Anesthesiol Res Pract. 2020 May 8;2020:9637412. doi: 10.1155/2020/9637412. eCollection 2020.
To evaluate the effectiveness of an admixture of ketamine and propofol on peri-induction hemodynamics during airway manipulation, we searched electronic databases of randomized controlled trials from January 1, 2000, to October 17, 2018. Trial screening, selection, and data extraction were done independently by two reviewers with outcomes pooled across included trials using the random-effects model. We included 10 randomized trials (722 patients, mean age of 53.99 years, 39.96% female). American Society of Anesthesiologists physical status was reported in 9 trials with classes I and II representing the majority. Ketamine/propofol admixture was associated with a nonsignificant increase in heart rate (weighted mean difference, 3.36 beats per minute (95% CI, -0.88, 7.60), = 88.6%), a statistically significant increase in systolic blood pressure (weighted mean difference, 9.67 mmHg (95% CI, 1.48, 17.86), = 87.2%), a nonsignificant increase in diastolic blood pressure (weighted mean difference, 2.18 mmHg (95% CI, -2.82, 7.19), = 73.1%), and a nonsignificant increase in mean arterial pressure (weighted mean difference, 3.28 mmHg (95% CI, -0.94, 7.49), = 69.9%) compared to other agents. The risk of bias was high and the certainty of evidence was low. In conclusion, among patients undergoing airway manipulation and needing sedation, the use of a ketamine/propofol admixture may be associated with better hemodynamics compared to nonketamine/propofol sedation. This trial is registered with CRD42019125725.

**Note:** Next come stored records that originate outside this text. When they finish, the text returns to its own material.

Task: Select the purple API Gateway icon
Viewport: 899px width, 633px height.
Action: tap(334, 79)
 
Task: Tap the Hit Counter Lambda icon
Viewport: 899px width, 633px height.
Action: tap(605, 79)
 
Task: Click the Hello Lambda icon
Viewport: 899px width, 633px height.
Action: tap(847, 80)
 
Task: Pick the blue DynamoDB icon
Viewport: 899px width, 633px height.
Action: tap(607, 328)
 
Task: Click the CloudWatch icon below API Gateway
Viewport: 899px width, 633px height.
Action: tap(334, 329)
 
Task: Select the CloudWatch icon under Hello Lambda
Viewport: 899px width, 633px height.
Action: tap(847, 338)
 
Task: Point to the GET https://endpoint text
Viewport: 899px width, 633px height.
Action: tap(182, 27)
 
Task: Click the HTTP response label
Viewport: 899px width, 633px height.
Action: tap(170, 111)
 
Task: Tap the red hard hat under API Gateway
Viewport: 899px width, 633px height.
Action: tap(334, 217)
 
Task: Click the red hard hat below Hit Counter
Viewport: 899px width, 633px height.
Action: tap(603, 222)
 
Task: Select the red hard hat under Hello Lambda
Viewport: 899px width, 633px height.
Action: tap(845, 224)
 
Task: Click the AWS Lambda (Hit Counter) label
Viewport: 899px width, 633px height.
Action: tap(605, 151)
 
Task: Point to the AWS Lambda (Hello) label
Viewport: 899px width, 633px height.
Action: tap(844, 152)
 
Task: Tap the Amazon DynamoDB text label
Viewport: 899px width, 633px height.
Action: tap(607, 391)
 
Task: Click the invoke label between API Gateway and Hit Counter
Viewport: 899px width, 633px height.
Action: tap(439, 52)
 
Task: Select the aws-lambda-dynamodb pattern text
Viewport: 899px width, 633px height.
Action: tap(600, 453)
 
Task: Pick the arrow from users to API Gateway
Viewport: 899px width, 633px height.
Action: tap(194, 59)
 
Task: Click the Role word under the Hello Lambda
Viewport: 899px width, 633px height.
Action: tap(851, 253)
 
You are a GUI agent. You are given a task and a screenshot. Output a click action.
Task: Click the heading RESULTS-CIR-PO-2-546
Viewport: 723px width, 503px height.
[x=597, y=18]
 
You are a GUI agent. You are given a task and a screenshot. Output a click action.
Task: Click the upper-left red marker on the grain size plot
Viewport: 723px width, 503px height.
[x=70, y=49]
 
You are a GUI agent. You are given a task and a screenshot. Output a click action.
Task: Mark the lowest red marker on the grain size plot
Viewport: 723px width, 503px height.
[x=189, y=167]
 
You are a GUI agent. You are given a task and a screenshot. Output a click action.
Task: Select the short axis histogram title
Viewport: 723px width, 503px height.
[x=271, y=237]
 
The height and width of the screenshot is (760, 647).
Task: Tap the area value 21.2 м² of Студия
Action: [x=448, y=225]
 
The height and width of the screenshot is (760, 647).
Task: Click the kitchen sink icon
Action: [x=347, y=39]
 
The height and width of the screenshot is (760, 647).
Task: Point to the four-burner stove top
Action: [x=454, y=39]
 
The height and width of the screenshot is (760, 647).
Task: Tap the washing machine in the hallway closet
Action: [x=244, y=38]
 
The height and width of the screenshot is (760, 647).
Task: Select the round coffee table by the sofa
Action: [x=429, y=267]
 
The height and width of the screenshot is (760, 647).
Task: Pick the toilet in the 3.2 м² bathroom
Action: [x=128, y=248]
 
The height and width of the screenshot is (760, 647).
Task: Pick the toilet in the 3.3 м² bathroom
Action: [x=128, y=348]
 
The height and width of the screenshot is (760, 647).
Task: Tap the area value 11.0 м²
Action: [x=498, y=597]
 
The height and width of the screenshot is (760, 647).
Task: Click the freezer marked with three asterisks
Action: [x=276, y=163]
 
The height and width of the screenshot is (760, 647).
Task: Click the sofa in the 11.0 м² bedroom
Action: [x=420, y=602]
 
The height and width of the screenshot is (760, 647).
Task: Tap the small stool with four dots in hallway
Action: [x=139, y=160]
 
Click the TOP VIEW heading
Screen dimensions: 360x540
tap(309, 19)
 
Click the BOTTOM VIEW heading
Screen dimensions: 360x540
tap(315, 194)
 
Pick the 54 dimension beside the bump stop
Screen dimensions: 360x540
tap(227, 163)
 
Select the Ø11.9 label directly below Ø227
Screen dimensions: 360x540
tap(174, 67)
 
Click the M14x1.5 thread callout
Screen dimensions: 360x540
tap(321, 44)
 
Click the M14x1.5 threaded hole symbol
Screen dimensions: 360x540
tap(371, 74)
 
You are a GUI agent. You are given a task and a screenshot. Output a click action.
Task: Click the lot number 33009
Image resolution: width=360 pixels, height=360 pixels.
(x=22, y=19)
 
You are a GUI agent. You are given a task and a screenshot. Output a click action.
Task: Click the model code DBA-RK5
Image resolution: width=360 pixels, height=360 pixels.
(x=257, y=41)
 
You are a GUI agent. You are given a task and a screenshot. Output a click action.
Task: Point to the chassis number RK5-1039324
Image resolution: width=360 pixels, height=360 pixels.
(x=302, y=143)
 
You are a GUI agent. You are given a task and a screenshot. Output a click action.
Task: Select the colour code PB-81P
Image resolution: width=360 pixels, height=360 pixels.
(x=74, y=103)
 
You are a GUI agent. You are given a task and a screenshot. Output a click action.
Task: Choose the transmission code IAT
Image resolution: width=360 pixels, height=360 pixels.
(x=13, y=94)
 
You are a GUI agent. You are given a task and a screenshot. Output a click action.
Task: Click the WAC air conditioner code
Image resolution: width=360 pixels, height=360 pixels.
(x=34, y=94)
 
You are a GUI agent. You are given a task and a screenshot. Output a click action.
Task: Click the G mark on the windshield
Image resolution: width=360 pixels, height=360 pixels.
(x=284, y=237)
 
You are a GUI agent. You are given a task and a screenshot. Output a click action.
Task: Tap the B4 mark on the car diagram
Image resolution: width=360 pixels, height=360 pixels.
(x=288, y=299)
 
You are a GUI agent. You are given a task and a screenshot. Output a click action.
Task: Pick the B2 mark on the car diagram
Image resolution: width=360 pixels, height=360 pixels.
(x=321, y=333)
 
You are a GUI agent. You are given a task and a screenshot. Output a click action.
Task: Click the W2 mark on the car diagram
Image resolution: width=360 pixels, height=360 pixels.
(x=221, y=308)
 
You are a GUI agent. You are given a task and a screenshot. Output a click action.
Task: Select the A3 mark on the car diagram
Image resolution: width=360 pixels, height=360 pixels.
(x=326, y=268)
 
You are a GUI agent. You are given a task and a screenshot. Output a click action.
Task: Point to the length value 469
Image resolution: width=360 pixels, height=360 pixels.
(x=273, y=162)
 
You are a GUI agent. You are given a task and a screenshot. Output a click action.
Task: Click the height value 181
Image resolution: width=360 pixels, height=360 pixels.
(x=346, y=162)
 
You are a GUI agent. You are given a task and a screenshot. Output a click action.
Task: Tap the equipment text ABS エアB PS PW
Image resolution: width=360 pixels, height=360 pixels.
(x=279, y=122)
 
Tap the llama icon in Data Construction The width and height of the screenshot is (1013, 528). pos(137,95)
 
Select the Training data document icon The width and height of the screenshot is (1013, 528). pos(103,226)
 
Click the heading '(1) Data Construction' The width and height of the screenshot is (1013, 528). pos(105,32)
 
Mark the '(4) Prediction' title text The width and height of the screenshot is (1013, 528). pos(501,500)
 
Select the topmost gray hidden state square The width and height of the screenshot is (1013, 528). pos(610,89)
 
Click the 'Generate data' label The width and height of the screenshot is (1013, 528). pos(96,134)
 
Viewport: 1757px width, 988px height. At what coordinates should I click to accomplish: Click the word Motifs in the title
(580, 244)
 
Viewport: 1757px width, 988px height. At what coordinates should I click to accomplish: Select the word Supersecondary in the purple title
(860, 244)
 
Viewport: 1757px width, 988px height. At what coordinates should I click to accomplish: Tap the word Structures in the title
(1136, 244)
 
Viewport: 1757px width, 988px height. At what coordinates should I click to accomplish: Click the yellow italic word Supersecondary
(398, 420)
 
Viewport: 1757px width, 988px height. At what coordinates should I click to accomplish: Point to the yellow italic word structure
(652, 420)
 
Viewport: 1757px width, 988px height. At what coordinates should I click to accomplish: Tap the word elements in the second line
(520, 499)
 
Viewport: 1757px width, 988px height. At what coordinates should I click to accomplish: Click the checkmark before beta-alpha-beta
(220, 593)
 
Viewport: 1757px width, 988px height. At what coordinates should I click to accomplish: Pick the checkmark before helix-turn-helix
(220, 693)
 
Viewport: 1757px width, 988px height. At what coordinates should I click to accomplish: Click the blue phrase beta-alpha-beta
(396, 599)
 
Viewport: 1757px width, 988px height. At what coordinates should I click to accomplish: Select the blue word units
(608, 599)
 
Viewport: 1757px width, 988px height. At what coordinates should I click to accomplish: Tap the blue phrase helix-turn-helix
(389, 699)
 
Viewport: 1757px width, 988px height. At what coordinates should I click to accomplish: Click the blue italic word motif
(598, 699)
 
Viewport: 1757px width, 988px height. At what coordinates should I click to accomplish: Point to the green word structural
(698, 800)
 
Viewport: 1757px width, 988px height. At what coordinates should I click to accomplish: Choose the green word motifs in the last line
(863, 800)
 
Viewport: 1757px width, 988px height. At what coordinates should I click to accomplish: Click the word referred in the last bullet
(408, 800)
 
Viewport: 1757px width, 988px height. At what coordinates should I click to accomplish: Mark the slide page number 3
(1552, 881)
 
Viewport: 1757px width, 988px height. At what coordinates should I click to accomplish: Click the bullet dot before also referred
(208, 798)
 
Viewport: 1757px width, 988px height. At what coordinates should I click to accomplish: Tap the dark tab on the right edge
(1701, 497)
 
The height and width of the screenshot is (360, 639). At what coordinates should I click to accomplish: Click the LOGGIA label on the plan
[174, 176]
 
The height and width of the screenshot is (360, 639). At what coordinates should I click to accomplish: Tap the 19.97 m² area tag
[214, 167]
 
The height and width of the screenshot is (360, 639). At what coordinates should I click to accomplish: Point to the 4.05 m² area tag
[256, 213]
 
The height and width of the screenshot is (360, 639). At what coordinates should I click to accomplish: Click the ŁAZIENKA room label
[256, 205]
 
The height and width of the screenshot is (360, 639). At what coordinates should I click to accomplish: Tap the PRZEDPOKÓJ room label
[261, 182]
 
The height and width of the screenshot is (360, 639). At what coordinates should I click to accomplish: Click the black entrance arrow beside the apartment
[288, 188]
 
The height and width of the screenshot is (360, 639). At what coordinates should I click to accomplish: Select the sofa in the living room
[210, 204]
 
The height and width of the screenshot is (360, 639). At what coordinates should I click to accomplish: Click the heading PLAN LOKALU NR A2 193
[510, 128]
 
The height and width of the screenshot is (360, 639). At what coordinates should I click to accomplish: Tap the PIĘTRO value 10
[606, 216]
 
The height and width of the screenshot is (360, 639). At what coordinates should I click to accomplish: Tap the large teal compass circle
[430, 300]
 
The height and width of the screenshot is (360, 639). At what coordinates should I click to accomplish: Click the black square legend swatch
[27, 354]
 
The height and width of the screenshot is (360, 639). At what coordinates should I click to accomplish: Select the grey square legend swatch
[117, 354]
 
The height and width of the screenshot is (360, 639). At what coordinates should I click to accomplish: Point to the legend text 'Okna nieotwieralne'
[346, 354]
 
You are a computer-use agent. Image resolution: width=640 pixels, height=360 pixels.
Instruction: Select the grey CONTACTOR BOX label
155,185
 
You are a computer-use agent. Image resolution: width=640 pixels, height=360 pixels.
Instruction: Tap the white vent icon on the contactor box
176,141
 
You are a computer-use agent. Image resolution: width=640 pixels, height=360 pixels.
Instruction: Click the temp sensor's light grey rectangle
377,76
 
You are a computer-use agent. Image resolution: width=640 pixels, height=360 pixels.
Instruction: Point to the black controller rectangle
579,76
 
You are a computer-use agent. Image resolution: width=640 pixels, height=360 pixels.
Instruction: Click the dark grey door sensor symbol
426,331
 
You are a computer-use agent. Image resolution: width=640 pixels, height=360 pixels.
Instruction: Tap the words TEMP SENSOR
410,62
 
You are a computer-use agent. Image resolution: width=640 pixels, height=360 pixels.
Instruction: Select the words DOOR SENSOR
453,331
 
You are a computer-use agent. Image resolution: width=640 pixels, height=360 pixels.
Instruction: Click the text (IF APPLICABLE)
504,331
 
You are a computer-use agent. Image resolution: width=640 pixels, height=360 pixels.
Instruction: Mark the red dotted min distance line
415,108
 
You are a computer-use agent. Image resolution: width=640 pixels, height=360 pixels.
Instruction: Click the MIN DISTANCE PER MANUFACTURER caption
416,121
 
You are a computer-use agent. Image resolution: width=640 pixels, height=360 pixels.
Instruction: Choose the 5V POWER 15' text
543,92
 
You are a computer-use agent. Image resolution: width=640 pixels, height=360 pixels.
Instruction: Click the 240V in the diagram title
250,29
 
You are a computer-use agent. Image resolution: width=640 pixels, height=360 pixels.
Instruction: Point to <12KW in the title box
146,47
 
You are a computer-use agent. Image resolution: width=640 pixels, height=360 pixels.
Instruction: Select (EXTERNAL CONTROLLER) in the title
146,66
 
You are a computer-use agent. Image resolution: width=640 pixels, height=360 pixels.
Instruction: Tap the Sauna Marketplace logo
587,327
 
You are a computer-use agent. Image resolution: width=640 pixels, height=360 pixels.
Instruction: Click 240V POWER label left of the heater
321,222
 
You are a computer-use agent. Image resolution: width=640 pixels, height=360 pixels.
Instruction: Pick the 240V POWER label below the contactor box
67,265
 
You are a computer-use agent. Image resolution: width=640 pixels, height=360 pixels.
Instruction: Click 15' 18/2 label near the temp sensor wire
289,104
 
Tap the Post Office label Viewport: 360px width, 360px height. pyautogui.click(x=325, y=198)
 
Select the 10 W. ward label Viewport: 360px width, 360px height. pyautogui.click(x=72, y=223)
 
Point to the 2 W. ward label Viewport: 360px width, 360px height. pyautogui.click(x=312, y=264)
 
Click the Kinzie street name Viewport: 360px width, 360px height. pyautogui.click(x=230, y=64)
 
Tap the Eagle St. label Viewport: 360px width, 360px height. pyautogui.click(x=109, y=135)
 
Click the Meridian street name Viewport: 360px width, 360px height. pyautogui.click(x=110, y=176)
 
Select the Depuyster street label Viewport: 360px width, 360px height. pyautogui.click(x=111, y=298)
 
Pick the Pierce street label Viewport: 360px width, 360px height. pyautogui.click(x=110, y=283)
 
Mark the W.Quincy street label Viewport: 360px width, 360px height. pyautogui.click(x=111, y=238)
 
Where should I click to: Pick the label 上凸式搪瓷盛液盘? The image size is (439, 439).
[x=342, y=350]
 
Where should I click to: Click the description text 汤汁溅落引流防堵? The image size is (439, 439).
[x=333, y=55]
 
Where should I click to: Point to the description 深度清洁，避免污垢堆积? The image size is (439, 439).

为评估氯胺酮与丙泊酚混合剂在气道操作期间诱导期血流动力学方面的效果,我们检索了2000年1月1日至2018年10月17日的随机对照试验电子数据库。试验筛选、选择和数据提取由两名审阅者独立完成,使用随机效应模型对纳入试验的结果进行汇总。我们纳入了10项随机试验(722例患者,平均年龄53.99岁,女性占39.96%)。9项试验报告了美国麻醉医师协会身体状况分级,其中I级和II级占大多数。与其他药物相比,氯胺酮/丙泊酚混合剂使心率有非显著性增加(加权平均差,每分钟3.36次搏动(95%CI,-0.88,7.60),I² = 88.6%),收缩压有统计学显著性增加(加权平均差,9.67 mmHg(95%CI,1.48,17.86),I² = 87.2%),舒张压有非显著性增加(加权平均差,2.18 mmHg(95%CI,-2.82,7.19),I² = 73.1%),平均动脉压有非显著性增加(加权平均差,3.28 mmHg(95%CI,-0.94,7.49),I² = 69.9%)。偏倚风险高,证据确定性低。总之,在接受气道操作且需要镇静的患者中,与非氯胺酮/丙泊酚镇静相比,使用氯胺酮/丙泊酚混合剂可能与更好的血流动力学相关。本试验已在CRD42019125725注册。